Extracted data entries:

== Segment start ==

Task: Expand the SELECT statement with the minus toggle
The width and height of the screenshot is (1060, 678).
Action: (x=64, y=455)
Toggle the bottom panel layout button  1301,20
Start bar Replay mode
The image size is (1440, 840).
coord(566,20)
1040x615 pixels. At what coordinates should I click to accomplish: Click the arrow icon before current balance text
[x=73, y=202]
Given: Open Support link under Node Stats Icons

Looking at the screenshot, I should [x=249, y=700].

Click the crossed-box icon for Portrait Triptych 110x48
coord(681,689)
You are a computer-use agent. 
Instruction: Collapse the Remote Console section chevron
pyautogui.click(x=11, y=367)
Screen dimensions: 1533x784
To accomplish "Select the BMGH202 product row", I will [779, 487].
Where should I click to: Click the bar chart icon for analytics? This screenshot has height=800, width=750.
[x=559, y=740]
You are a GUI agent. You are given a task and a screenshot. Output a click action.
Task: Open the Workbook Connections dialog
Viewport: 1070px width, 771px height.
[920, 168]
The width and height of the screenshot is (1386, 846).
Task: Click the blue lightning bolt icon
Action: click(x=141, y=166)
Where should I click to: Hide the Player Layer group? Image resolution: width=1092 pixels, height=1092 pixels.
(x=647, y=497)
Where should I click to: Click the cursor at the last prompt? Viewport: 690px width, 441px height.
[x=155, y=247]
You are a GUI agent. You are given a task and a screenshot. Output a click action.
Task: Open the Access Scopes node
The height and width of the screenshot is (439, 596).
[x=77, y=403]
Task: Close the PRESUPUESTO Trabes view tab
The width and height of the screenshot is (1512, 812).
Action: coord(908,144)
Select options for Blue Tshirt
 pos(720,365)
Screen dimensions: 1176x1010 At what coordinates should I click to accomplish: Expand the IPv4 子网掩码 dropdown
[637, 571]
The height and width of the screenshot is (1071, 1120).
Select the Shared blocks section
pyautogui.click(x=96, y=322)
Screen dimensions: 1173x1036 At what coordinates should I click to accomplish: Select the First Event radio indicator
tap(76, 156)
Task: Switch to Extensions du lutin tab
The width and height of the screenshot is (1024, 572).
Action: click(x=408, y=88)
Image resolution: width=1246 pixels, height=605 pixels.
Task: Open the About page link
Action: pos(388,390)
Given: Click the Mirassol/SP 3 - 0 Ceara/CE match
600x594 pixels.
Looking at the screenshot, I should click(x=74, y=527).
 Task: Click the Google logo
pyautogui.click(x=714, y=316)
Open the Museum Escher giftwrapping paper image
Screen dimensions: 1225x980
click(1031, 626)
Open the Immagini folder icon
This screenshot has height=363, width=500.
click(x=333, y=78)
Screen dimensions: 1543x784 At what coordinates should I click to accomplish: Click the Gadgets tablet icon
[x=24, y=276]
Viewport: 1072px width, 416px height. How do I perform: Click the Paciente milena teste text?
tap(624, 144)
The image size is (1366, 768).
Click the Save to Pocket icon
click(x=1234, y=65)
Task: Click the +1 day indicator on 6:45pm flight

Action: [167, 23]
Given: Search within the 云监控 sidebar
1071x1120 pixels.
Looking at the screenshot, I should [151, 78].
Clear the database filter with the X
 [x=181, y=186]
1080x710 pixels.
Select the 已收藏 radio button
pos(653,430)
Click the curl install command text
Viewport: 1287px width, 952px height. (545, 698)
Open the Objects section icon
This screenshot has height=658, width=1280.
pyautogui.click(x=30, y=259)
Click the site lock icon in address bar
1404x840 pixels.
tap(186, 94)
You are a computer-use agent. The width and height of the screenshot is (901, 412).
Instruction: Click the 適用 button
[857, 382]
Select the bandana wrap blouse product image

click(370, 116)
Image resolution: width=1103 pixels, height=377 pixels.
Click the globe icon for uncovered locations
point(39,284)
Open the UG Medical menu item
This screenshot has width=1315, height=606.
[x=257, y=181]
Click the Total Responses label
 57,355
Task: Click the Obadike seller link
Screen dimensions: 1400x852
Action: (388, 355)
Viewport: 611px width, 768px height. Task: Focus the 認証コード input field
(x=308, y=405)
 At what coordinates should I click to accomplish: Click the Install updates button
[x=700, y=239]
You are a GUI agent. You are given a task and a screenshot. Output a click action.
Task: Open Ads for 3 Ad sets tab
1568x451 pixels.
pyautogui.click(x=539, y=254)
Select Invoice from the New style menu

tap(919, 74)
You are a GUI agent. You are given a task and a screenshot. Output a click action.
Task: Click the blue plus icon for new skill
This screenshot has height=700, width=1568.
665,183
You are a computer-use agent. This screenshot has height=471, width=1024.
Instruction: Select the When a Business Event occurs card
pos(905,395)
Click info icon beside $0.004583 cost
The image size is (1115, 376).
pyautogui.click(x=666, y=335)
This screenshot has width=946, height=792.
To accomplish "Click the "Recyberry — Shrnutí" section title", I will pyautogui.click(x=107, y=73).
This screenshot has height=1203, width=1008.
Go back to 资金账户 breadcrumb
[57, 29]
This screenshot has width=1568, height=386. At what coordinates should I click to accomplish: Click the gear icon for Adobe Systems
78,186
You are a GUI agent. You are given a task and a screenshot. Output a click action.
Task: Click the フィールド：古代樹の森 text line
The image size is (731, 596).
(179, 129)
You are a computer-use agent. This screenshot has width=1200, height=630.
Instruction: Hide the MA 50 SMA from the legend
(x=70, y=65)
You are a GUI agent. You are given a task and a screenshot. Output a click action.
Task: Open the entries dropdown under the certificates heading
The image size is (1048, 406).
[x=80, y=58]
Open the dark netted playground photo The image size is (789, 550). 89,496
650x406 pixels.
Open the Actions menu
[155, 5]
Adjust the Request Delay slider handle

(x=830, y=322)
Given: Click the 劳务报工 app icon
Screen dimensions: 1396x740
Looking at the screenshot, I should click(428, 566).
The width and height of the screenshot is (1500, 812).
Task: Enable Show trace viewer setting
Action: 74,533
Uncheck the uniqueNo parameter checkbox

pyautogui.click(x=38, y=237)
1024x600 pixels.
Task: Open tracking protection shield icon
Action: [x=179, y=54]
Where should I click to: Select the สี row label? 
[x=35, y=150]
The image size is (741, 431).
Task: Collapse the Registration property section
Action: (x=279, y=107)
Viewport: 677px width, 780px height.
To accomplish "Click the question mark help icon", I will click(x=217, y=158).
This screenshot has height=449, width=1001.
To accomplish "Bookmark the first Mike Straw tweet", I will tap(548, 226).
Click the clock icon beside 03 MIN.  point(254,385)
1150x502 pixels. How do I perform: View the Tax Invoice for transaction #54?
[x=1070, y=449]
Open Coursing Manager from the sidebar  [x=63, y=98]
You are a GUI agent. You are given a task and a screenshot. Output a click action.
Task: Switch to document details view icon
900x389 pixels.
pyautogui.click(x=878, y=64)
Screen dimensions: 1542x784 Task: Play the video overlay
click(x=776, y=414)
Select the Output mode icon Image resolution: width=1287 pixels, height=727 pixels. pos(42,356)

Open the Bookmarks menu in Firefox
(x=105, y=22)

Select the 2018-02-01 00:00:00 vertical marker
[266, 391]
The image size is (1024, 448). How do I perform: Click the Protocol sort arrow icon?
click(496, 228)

== Segment end ==

Assignment: In the entries above, find each line with "Switch" and list it.

Answer to this task:
Task: Switch to Extensions du lutin tab
Task: Switch to document details view icon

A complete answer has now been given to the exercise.